> **READING PASSAGE**:
+ + +

Project Euler

A Taste of Number Theory

Problem 26: Reciprocal Cycles

A unit fraction contains 1 in the numerator. The decimal representation of the unit fractions with denominators 2 to 10 are given:
1/2 = 0.5
1/3 = 0.(3)
1/4 = 0.25
1/5 = 0.2
1/6 = 0.1(6)
1/7 = 0.(142857)
1/8 = 0.125
1/9 = 0.(1)
1/10 = 0.1
Where 0.1(6) means 0.166666..., and has a 1-digit recurring cycle. It can be seen that 1/7 has a 6-digit recurring cycle. Find the value of d<1000 for which 1/d contains the longest recurring cycle in its decimal fraction part.

The Catch

How to find the length of a recurring cycle of 1/d

The Light

Use an algorithm which uses modulus operation to find the length of a recurring cycle:

  • Take the modulus 1 % d. Call the result x.
  • Times x by 10.
  • Take the modulus x % d.
  • Keep track of all found values for x.
  • Repeat step 2 - 3 until x repeats again or x = 0.


For example, to find the recurring cycle length of 1/8:
1 % 8 = 1
10 % 8 = 2
20 % 8 = 4
40 % 8 = 0 (Stop the algorithm here; 1/8 has a recurring cycle length of 3)

The Code

import java.util.*;

public class Problem26
{
  public static void main(String[] args)
  {
    int count = 1; 
    int remainder = 0;
    int tmp = 10;
    int max = 0;
    int result = 0;

    for(int d = 2; d < 1000; d++)
    {
      ArrayList list = new ArrayList();
      list.add(new Integer(1));
      while(true)

+ + +

> **OBJECTIVE A**:
List the names of the int variables that the code on the reciprocal cycles page declares before its for loop.
The records are unrelated to the reciprocal cycles page.

> **DATA SECTION**:
+ + +

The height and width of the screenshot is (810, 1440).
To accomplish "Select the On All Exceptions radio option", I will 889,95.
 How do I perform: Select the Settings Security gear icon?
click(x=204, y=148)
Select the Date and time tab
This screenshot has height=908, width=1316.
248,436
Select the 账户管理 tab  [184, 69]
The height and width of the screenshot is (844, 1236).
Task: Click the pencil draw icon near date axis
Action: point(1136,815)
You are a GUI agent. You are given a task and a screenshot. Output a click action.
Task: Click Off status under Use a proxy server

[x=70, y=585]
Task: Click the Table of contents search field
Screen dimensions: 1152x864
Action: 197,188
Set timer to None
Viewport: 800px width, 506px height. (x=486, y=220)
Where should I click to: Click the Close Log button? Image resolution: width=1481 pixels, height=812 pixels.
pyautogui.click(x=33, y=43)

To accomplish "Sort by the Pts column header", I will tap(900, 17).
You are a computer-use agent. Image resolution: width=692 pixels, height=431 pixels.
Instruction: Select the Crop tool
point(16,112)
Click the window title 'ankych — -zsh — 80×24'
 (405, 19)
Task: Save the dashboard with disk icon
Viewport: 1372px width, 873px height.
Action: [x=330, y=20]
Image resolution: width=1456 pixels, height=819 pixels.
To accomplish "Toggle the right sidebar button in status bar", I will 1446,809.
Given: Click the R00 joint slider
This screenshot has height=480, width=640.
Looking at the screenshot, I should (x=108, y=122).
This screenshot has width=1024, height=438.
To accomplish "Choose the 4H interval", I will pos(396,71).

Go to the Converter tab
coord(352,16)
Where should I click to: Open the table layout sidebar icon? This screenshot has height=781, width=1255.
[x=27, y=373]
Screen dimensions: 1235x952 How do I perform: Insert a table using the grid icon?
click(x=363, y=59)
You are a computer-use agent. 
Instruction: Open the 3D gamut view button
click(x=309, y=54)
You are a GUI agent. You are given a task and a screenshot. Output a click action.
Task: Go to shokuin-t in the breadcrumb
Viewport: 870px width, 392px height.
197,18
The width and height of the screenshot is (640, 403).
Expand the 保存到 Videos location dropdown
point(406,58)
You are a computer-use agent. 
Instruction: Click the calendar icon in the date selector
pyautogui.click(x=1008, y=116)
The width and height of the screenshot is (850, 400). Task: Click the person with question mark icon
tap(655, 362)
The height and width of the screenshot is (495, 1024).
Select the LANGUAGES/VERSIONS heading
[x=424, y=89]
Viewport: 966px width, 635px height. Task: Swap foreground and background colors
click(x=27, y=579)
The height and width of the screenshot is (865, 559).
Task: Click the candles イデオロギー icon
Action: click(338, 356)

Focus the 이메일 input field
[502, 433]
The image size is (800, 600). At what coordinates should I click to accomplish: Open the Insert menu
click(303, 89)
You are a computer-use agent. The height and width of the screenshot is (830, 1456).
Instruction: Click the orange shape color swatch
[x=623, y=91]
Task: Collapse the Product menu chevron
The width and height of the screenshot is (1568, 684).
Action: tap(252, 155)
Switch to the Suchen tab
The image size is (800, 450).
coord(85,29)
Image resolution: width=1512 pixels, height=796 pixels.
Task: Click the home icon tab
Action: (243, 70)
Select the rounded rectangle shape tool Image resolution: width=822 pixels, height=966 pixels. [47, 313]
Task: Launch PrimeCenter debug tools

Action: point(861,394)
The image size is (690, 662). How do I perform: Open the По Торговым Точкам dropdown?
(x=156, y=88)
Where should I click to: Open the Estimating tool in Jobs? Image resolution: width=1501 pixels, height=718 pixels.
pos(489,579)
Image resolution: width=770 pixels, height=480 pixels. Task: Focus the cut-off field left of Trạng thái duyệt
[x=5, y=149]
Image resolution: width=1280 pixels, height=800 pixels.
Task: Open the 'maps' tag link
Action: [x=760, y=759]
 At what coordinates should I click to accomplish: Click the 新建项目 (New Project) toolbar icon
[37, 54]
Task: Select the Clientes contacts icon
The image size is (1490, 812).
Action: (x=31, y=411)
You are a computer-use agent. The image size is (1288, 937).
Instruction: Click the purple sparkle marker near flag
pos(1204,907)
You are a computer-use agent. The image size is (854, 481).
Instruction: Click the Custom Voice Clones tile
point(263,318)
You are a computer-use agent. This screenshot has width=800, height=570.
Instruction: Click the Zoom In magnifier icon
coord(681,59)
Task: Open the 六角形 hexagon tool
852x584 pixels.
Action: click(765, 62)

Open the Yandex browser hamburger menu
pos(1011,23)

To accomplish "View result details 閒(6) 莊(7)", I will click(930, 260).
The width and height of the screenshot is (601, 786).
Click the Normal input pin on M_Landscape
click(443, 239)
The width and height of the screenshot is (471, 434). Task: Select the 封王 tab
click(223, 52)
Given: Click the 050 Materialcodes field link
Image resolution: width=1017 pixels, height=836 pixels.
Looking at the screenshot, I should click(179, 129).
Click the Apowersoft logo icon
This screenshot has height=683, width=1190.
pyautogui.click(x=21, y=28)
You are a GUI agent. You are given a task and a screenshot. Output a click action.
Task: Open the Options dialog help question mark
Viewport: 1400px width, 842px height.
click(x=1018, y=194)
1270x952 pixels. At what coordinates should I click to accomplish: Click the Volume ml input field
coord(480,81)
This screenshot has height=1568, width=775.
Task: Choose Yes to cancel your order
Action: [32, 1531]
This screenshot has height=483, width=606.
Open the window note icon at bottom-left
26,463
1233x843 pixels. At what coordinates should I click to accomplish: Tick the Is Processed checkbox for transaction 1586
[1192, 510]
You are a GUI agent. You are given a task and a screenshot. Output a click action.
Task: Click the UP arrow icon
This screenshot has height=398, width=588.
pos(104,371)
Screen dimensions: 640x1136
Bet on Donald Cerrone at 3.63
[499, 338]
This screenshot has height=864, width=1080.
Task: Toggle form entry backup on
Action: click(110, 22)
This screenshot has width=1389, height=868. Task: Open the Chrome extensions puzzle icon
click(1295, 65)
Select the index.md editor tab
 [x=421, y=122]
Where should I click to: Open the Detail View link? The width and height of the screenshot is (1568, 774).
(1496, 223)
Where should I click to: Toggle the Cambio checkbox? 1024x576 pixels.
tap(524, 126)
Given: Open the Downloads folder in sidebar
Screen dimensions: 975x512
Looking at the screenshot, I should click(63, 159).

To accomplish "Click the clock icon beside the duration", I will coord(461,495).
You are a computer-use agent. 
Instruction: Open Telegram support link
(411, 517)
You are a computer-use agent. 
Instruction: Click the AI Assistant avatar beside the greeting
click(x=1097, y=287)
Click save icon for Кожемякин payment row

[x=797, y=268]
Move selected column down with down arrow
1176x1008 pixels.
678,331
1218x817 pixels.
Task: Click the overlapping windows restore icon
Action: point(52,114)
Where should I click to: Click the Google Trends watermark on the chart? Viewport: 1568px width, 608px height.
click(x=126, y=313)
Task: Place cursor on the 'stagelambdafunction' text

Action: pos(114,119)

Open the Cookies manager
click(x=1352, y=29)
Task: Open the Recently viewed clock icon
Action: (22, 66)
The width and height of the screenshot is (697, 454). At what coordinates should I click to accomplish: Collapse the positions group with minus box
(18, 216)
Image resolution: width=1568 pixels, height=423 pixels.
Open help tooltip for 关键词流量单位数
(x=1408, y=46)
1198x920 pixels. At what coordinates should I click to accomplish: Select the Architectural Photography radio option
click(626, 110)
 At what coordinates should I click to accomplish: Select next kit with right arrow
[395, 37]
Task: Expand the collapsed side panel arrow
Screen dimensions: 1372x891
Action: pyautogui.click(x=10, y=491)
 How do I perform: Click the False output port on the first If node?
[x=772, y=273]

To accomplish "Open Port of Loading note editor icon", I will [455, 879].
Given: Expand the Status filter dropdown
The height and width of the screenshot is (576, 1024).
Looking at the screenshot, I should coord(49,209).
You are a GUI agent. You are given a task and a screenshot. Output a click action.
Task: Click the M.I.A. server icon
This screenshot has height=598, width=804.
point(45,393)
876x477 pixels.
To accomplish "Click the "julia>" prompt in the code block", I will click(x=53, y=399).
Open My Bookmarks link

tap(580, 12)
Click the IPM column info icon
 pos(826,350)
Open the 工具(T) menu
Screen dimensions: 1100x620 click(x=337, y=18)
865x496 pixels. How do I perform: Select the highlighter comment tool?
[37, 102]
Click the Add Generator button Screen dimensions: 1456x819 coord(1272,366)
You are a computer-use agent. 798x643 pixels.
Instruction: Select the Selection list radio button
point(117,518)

+ + +

> **OBJECTIVE B**:
Return the lines of the records word for word, starting at the line that contains "will [455, 879]." and stopping after the line that contains "point(45,393)".

> **WRITTEN REPLY A**:
count, remainder, tmp, max, result

> **WRITTEN REPLY B**:
To accomplish "Open Port of Loading note editor icon", I will [455, 879].
Given: Expand the Status filter dropdown
The height and width of the screenshot is (576, 1024).
Looking at the screenshot, I should coord(49,209).
You are a GUI agent. You are given a task and a screenshot. Output a click action.
Task: Click the M.I.A. server icon
This screenshot has height=598, width=804.
point(45,393)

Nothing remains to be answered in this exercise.